• **SOURCE MATERIAL**:
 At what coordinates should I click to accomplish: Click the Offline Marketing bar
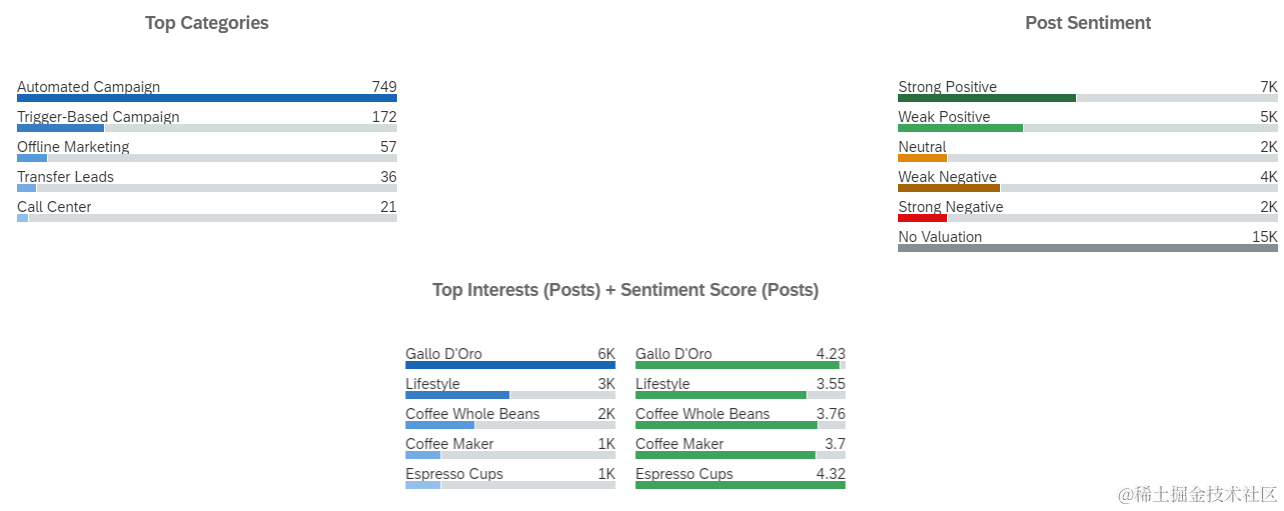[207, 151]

* * *

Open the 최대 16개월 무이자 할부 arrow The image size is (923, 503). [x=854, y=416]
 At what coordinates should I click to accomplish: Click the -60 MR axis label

* * *

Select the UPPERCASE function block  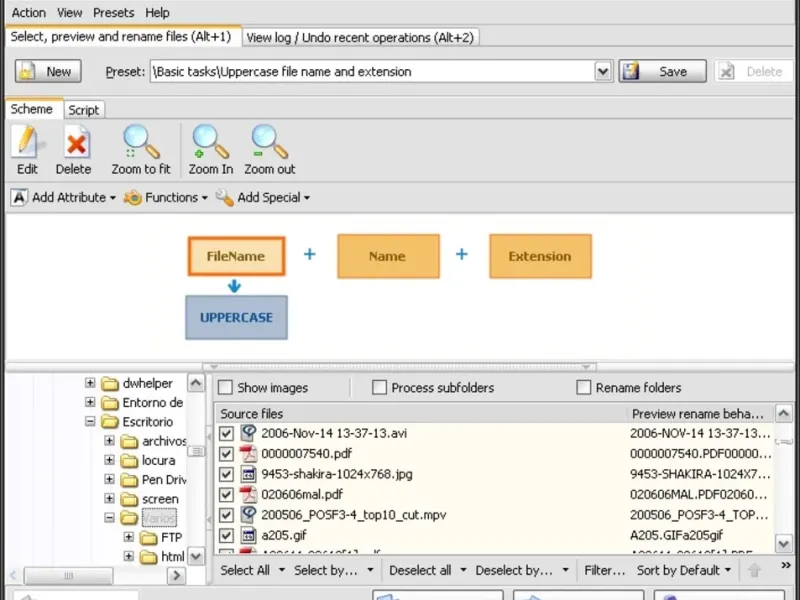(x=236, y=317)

• **YOUR INSTRUCTIONS**: Give back exactly the lines above, from the line containing "Open the 최대" through the line containing "At what coordinates should I click to accomplish: Click the -60", with both end lines and nothing more.

• **RESPONSE**:
Open the 최대 16개월 무이자 할부 arrow The image size is (923, 503). [x=854, y=416]
 At what coordinates should I click to accomplish: Click the -60 MR axis label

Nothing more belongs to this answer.